Roy Edroso put me on to this article:

http://thinkprogress.org/politics/2011/05/31/232182/rand-paul-criminalize-speech/

Has to make you wonder why little Rand obstructed the re-passage of the Patriot Act.  If I had all day I'd hunt up Burl Ives pontificating on mendacity in "Cat on a Hot Tin Roof."  No one could say "mendacity" better than Burl Ives.  It comes, perhaps, with the heft.  Possibly Orson Welles could have won a Say Mendacity contest.  You'd have to allow the sort of coloring only Welles could pull off--that nasal intake of air at just the right milisecond after the word was done.  The point of the contest, at any rate, would be the "Mendacity Gadget", which would easily fit on the top left corner of any desktop, and could be evoked with the mere flick of a finger whenever one finds such utter vomitous mental behavior as actually one finds almost hourly if one cares to look around as the day flows by.   And of course all this factual evidence leads to the obvious question--what has happened to the mind of the American citizen, to put such mendacity in political office after office.  Turn away from little Rand and you find the 21st Century William Howard Taft in the form of NJ Gov.
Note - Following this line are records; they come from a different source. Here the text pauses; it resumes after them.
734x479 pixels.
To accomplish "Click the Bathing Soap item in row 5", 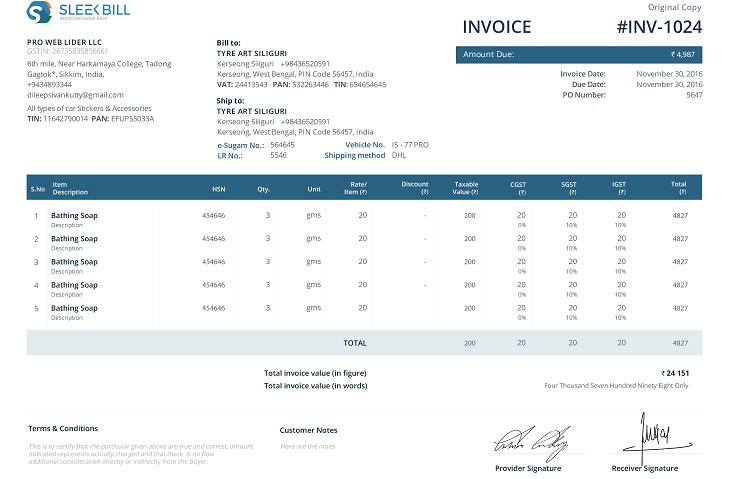I will click(x=74, y=308).
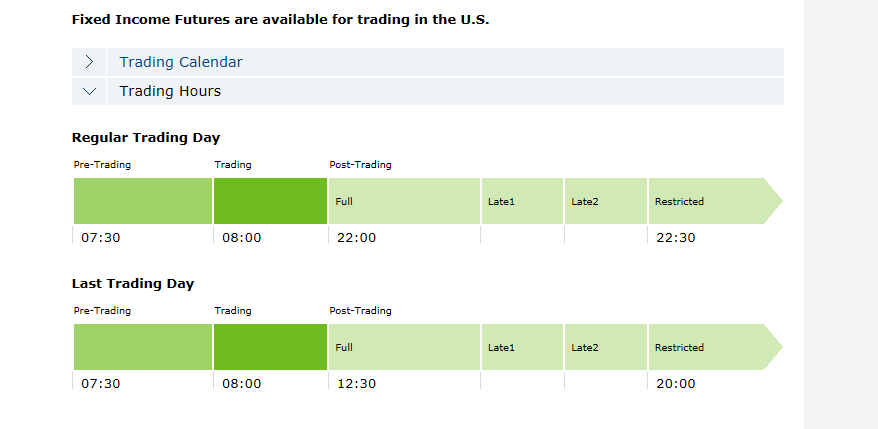This screenshot has height=429, width=878.
Task: Click the 12:30 time label
Action: pyautogui.click(x=356, y=384)

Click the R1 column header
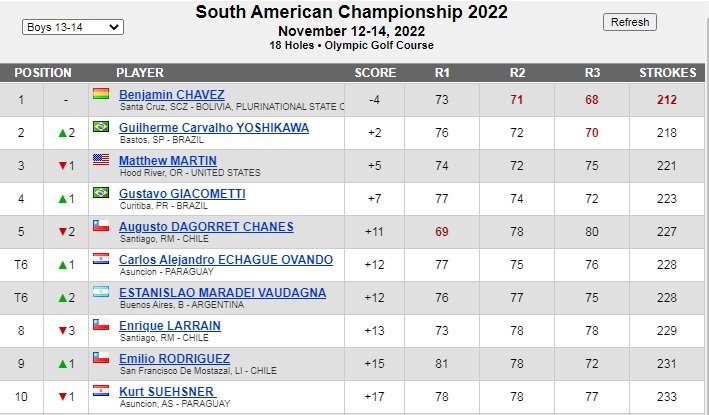click(x=442, y=73)
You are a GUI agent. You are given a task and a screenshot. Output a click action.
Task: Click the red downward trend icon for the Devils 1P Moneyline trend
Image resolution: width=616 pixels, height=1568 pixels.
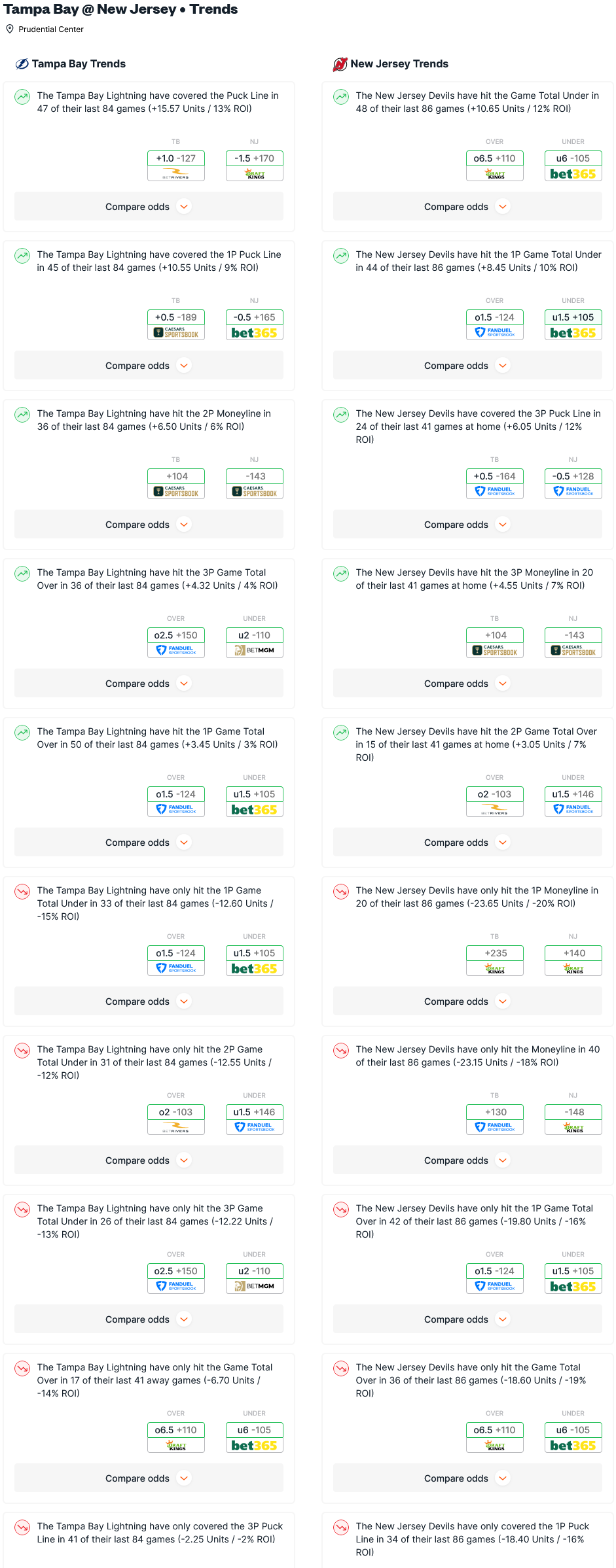pyautogui.click(x=341, y=892)
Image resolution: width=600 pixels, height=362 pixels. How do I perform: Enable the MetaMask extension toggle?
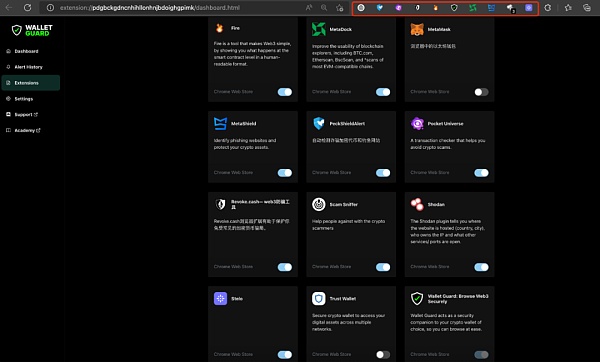click(x=481, y=92)
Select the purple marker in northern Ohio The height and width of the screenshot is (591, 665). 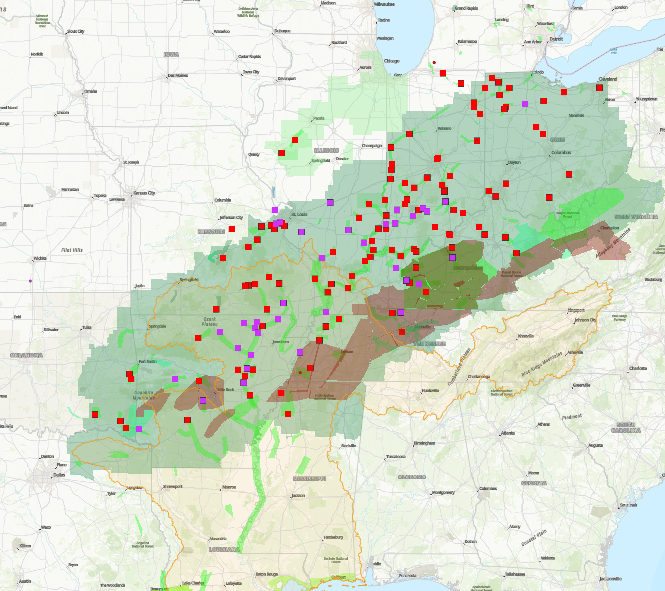point(525,104)
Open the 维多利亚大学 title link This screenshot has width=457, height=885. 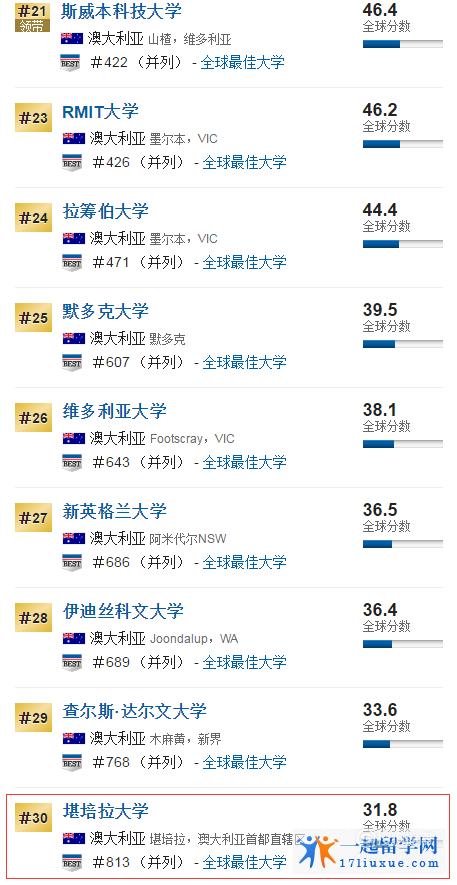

Christie, waddling to and from his helicopter.  The GOP back room boys see the impossibility of Palin and dream of what?  Fatty Arbuckle for President?  Really? 



On Wednesdays I treat myself to a Subway sandwich.  They seem fairly healthy.  Went into the place this past Wednesday and noticed that the "muzak" was Neil Bortz.  Dear god.  Perhaps you've not heard him.  I think he sits behind a mic in Atlanta maybe.  Wednesday he was parroting the basic Nazi line about the parasites in society, the people among us who are some how unjustly sucking up all the gravy while us working stiffs (including I supposed a fat guy sitting behind a mic in Atlanta who gets paid handsomely for sweetening pure bitter bigotry until, if he succeeds, it goes down the body politic like koolade laced with arsenic).  It could have been Berlin, circa 1930.  All Bortz did, really, was remove all references to "jews" and replace them with "people on welfare."  This is why he's a minor league Limbaugh I guess.  A 9th Grade Young Republican could have pulled off his essay.  Or one of those nice Italian boys in Night of the Shooting Stars--the ones with black uniforms who run old men headfirst into trees.   I was almost disgusted enough to say something, but to who?  The nice girl making my 6" BMT was an East Indian, probably 20 or so.  I can't imagine she put the damn station on.  I'd think she doesn't really listen to it--she's focused on the work.  So it was her manager I guess, if not some dictate from the Subway Home Office, where ever that is.  "Make the People Listen to Bortz."  Maybe it's in Bortz's contract--you sell Subway sandwiches, we'll sell you.  I didn't say anything but "yeah, make it a meal today."  And "great looking sandwich."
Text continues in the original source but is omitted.